Return of the Centaurs A Field Guide
About the Book:
What about bringing the Centaurs back?
They fascinate poets, archaeologists, inventors of video games. But, to judge from the old stories, when Centaurs meet humans, they are usually killed. With this violent history, why would Centaurs want to come back?
To welcome the Centaurs (and not to kill them), we need to see them differently. Perhaps we need to see ourselves as the Centaurs see us.
Return of the Centaurs is a ‘field guide’ to looking at the world as it looks back at us. It is an affectionate parody of empirical science’s lack of self-reflection.
Through visionary drawings and poetic descriptions, twenty-four vanished species of Centaur come back to life. Perhaps they have always been here, but we were too broken, too self-absorbed, to notice them.
A few Centaurs linger in zoos of the imagination: captives of art galleries and museums.

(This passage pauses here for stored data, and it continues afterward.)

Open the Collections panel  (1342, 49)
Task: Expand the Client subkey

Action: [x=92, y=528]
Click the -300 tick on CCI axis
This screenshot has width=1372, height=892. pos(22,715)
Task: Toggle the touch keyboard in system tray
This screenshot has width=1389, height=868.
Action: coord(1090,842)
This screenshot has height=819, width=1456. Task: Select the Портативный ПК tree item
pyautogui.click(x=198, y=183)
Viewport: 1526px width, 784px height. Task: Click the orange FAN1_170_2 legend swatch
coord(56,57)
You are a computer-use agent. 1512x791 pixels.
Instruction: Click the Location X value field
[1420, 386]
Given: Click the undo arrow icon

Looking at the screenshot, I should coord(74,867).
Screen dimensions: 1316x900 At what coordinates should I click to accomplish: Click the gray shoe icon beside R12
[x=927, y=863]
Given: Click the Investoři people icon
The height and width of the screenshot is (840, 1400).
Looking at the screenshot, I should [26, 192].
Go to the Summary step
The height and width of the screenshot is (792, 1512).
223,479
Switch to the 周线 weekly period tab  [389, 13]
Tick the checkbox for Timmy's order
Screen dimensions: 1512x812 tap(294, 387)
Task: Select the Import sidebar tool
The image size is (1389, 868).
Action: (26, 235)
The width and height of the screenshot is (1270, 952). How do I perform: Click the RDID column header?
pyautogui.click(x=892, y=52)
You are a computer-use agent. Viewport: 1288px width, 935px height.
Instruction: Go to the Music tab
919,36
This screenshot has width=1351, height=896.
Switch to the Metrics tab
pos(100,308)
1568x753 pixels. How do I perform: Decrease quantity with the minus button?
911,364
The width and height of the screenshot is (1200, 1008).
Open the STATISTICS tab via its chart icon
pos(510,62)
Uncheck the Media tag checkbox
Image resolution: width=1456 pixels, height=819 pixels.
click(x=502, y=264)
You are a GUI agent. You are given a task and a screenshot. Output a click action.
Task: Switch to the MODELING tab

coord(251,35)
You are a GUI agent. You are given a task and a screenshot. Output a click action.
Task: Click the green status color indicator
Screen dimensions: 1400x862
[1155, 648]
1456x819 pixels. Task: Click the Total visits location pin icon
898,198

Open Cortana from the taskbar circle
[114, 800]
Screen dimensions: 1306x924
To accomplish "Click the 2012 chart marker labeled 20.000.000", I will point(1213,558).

In the spirit of the ‘new museology’, Paul Carter’s Centaurs are hypotheses for a citizen science that can liberate and re-wild them.
Centaurs are not hybrids. We split nature in two (inner and outer). Centaurs make sense when we begin self-healing. When we start seeing the pattern of the whole, they will come back.
Return of the Centaurs is a playful guide to doing this, a book of laughter and tears, compassion and satire.
About the Author:
Paul Carter is an internationally renowned writer, artist, and cultural heritage specialist. The author of many books, he has written extensively about white settler societies, their foundational myths and the ways these inform the places they create and the national narratives that hold them together.
Published by Artem Publishing, Naples, 2024.